Request:
Which lines in the rows below contain the word "location"? Copy each of those lines in full.
────
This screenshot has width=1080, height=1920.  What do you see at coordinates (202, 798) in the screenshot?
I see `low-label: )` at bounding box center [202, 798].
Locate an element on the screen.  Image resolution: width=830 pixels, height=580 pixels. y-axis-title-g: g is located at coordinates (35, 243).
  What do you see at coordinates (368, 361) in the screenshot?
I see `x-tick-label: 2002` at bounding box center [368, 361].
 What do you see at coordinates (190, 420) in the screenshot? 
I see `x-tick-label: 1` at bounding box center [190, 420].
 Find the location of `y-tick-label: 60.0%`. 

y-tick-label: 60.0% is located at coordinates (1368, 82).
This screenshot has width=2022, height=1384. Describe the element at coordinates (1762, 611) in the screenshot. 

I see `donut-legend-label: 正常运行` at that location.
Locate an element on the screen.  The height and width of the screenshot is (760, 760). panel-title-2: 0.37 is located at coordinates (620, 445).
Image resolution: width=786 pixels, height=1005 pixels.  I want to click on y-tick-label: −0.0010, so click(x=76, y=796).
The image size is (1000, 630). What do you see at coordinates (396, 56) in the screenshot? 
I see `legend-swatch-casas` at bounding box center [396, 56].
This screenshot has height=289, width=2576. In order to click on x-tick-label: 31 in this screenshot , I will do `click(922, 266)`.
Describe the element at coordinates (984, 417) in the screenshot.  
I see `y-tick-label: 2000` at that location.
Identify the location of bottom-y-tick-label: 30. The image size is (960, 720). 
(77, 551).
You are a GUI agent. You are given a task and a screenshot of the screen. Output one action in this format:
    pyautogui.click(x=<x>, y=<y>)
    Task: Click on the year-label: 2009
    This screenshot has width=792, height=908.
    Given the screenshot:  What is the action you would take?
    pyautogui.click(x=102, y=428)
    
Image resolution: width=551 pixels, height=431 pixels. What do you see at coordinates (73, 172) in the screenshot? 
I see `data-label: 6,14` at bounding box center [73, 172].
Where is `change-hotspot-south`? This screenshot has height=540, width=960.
────
Finished exercise:
 Find the location of `y-tick-label: 60.0%`. 
I see `donut-legend-label: 正常运行` at that location.
I see `y-tick-label: 2000` at that location.
Identify the location of bottom-y-tick-label: 30. The image size is (960, 720). 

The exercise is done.